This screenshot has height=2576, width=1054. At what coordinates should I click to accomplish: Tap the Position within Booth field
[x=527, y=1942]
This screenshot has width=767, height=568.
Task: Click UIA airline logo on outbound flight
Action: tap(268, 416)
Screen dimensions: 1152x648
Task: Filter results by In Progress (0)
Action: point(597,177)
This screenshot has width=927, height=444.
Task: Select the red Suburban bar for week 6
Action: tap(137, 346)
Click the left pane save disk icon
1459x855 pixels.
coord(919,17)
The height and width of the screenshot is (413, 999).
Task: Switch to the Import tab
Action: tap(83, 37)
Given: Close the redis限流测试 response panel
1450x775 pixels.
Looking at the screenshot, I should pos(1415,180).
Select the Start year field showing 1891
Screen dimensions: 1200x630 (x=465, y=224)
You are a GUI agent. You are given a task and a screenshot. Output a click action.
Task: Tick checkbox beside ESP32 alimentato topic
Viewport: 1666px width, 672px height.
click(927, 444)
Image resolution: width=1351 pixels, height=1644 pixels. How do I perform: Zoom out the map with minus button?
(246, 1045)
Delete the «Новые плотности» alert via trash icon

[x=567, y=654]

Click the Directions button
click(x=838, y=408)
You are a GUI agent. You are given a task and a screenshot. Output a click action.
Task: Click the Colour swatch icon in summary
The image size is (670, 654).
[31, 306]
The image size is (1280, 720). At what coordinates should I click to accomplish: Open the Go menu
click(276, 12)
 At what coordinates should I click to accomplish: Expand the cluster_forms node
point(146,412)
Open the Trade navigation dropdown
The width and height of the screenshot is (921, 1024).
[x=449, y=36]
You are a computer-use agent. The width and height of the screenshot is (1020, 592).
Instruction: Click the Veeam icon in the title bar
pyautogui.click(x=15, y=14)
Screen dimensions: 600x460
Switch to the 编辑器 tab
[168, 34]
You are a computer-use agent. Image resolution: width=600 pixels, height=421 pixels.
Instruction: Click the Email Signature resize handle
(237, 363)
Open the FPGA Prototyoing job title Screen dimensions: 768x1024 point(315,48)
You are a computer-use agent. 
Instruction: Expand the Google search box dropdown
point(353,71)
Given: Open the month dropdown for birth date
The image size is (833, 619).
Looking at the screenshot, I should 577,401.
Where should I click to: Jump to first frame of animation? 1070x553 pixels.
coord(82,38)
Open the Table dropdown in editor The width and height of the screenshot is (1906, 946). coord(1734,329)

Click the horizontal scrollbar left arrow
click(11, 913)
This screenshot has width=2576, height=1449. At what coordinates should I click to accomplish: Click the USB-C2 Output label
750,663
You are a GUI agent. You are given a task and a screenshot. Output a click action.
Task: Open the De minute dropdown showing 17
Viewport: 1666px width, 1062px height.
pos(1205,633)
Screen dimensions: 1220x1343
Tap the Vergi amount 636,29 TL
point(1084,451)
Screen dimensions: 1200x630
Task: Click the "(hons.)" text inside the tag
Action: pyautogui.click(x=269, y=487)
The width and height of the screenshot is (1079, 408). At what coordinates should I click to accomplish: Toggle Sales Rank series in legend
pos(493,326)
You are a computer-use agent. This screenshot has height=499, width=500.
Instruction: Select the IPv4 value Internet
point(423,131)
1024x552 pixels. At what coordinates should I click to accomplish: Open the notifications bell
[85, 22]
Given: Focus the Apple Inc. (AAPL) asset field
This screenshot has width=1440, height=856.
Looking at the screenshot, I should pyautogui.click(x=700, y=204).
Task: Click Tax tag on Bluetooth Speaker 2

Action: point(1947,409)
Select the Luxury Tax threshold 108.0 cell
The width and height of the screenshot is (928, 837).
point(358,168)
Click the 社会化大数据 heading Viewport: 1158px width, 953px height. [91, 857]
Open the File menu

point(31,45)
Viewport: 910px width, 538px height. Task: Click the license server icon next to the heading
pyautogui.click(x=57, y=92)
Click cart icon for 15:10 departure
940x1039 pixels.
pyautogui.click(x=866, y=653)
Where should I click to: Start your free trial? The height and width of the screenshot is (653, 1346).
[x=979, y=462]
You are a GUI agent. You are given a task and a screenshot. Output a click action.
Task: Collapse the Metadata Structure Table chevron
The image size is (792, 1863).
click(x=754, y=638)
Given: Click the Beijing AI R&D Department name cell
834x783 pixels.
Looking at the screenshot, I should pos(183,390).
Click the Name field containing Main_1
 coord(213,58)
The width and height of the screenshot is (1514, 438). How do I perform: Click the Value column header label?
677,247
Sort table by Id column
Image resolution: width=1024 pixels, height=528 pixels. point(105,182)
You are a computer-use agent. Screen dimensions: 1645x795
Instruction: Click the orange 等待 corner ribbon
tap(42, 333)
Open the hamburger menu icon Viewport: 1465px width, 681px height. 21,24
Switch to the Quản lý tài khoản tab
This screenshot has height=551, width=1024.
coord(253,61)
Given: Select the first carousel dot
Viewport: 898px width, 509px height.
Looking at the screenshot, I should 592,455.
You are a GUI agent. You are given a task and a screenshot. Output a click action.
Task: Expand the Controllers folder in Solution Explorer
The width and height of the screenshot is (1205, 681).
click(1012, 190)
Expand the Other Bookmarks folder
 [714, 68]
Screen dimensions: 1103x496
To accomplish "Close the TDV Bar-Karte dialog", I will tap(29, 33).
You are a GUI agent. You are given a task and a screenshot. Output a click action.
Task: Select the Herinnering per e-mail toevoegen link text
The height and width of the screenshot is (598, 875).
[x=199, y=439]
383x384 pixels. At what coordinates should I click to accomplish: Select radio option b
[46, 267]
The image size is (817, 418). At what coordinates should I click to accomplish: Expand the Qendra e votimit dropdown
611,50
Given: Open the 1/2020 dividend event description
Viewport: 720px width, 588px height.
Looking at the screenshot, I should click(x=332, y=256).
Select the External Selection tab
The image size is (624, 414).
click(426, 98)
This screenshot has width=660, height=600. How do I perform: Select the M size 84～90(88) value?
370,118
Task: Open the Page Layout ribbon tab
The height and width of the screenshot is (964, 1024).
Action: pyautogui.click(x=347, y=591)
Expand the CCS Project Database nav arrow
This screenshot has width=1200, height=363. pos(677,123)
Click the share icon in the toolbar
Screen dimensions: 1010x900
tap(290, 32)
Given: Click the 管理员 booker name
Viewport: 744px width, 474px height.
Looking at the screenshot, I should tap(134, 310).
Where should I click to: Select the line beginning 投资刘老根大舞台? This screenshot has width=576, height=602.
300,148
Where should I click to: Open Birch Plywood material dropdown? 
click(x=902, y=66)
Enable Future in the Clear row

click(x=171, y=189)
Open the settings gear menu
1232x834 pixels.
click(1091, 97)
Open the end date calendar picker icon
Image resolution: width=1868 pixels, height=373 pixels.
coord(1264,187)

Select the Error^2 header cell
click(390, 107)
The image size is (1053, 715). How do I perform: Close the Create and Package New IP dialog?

———

• **PROBLEM DETAILS**
Filter the records for lines containing the word "Close" and copy each one.

• **EXERCISE RESULT**
Given: Close the redis限流测试 response panel
To accomplish "Close the TDV Bar-Karte dialog", I will tap(29, 33).
The image size is (1053, 715). How do I perform: Close the Create and Package New IP dialog?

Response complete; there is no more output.